| Information shown |
____________
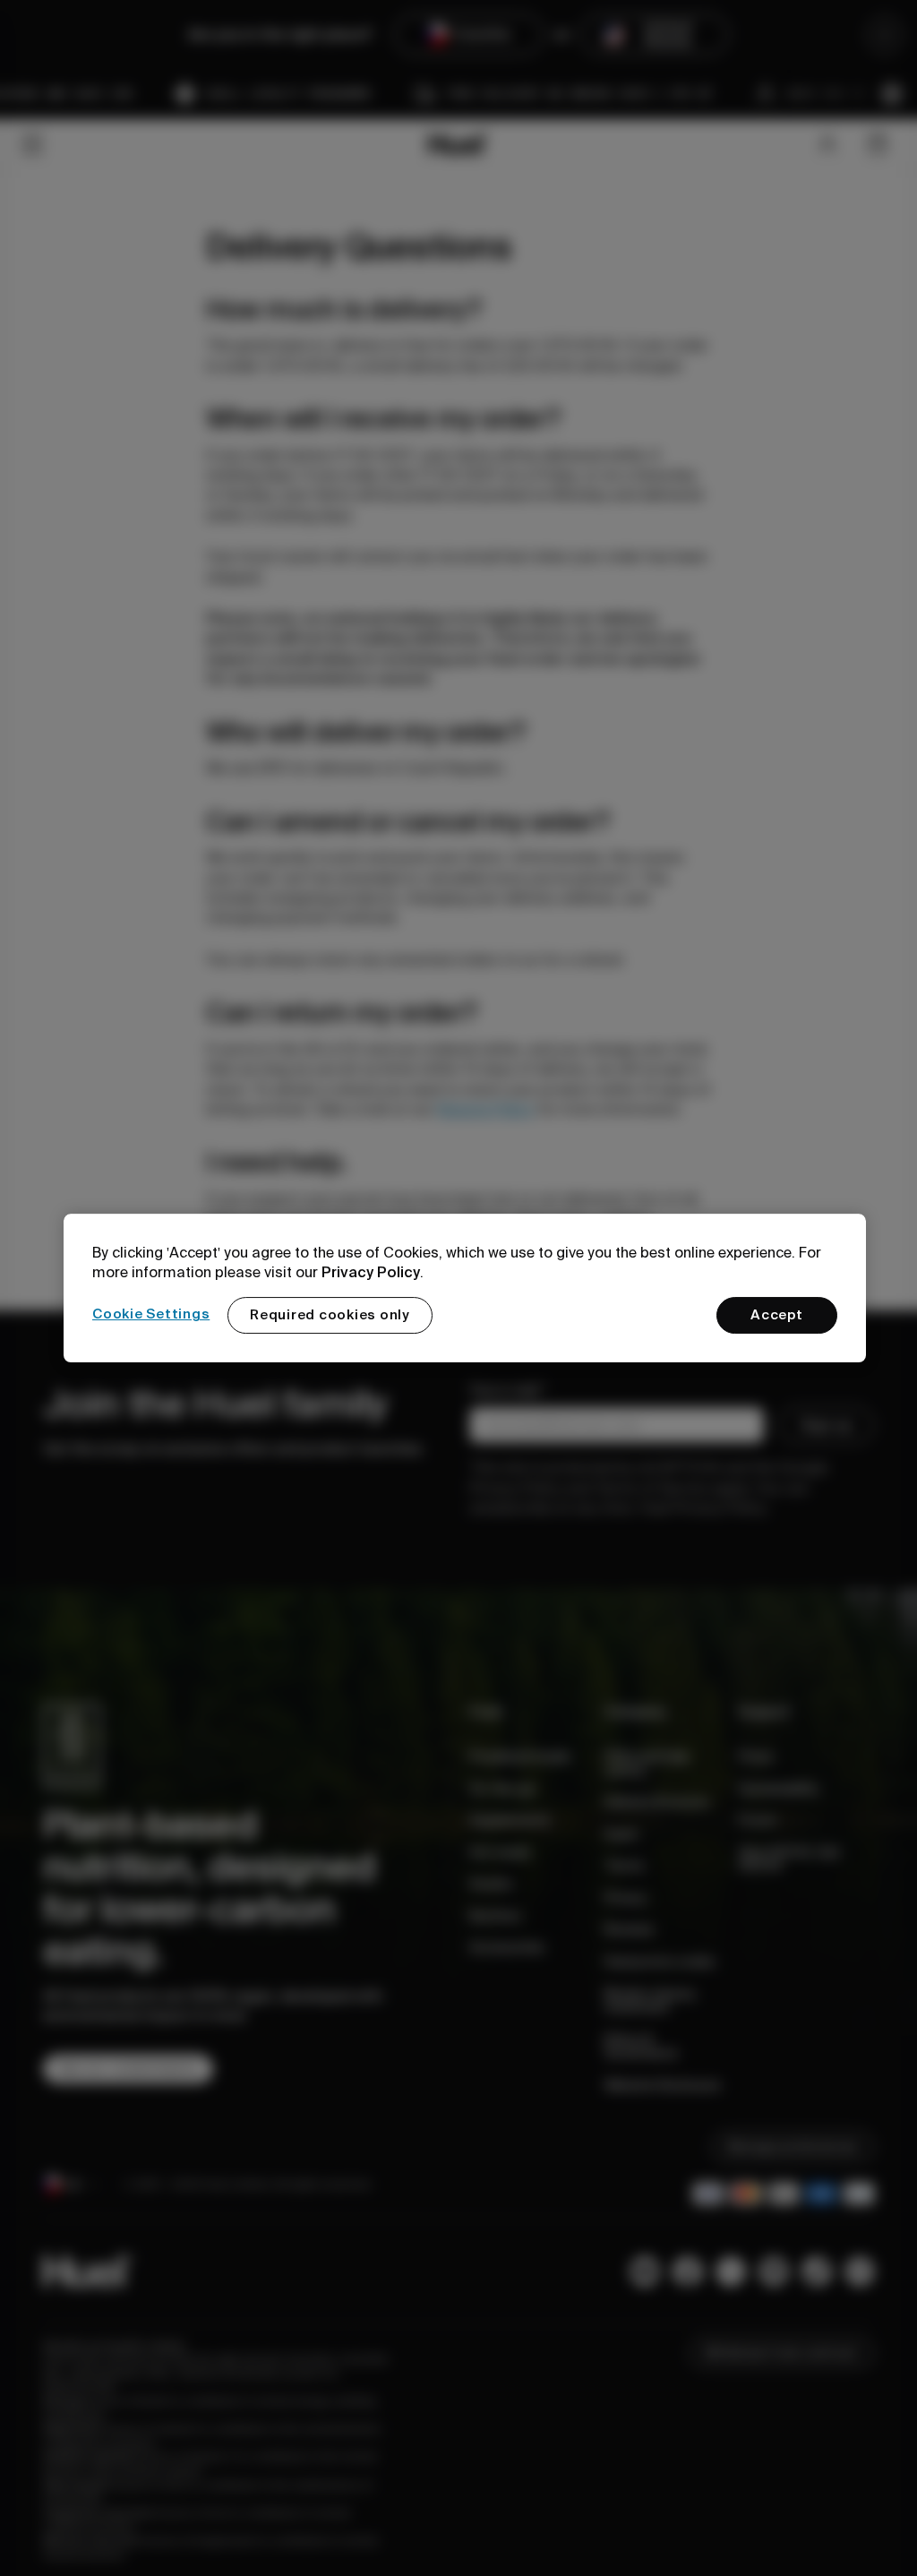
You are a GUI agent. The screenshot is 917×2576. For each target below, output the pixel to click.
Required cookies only (330, 1315)
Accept (776, 1315)
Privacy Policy (370, 1271)
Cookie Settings (151, 1314)
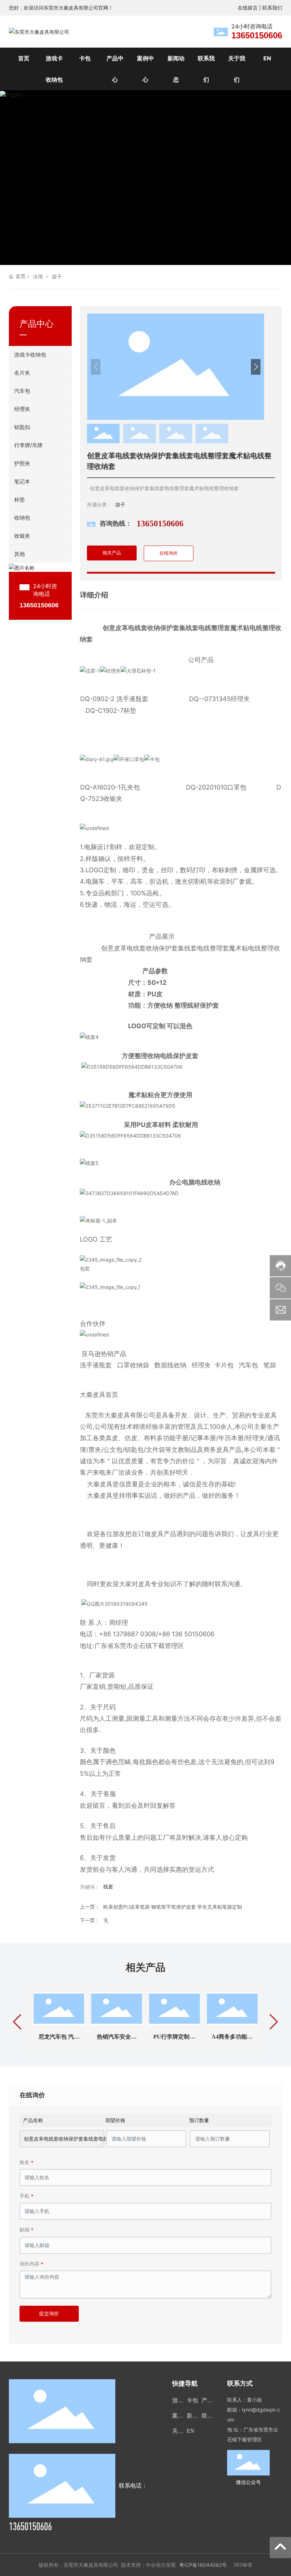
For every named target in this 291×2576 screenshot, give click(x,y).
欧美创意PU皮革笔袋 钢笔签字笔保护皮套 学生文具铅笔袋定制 (172, 1907)
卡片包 (224, 1365)
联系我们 (272, 8)
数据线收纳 (170, 1365)
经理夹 (202, 1365)
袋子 (57, 276)
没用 (38, 276)
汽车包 (248, 1365)
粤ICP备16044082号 (203, 2565)
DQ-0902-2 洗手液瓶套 (114, 699)
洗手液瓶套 (96, 1365)
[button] (269, 178)
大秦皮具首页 (99, 1394)
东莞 (171, 2565)
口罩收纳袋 (133, 1365)
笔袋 (269, 1365)
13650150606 (256, 35)
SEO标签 (243, 2564)
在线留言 (248, 8)
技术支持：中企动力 (143, 2565)
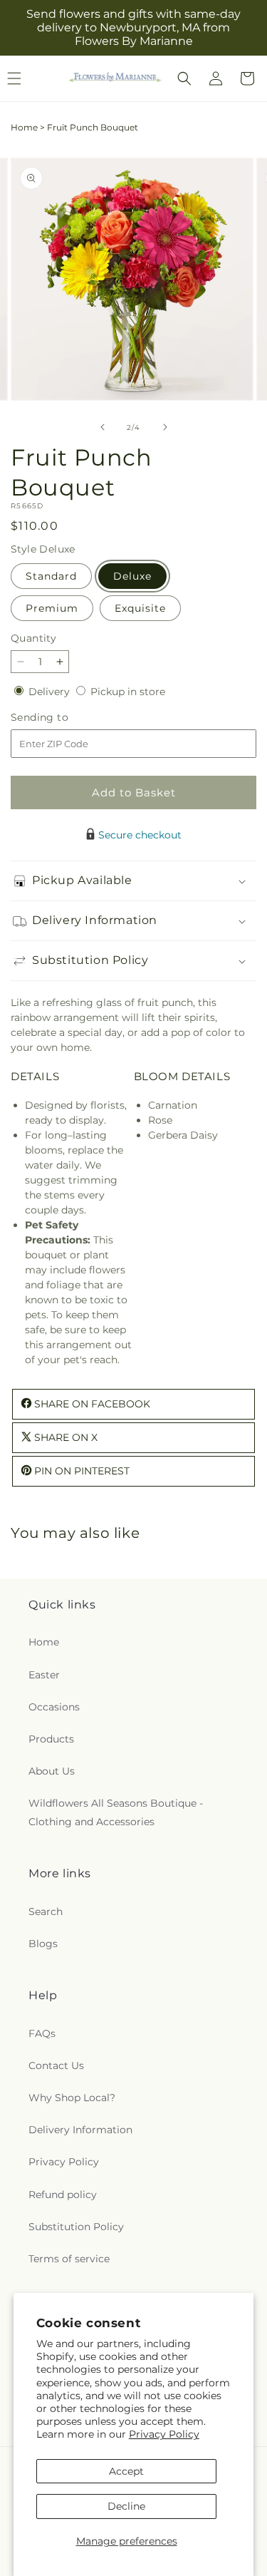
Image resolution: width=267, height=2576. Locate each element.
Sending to (61, 717)
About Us (51, 1771)
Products (51, 1739)
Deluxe (132, 576)
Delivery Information (80, 2129)
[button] (184, 78)
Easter (44, 1674)
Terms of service (69, 2258)
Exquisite (140, 608)
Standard (51, 576)
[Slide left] (102, 427)
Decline (126, 2506)
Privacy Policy (164, 2434)
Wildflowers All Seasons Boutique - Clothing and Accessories (115, 1812)
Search (45, 1911)
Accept (126, 2471)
____________
| What needs to be done |
Find the line that contains "Sending to (61, 717)". Repeat it and every line after it, exactly as written, up to and including the last line of the records above.

| Written solution |
Sending to (61, 717)
About Us (51, 1771)
Products (51, 1739)
Deluxe (132, 576)
Delivery Information (80, 2129)
[button] (184, 78)
Easter (44, 1674)
Terms of service (69, 2258)
Exquisite (140, 608)
Standard (51, 576)
[Slide left] (102, 427)
Decline (126, 2506)
Privacy Policy (164, 2434)
Wildflowers All Seasons Boutique - Clothing and Accessories (115, 1812)
Search (45, 1911)
Accept (126, 2471)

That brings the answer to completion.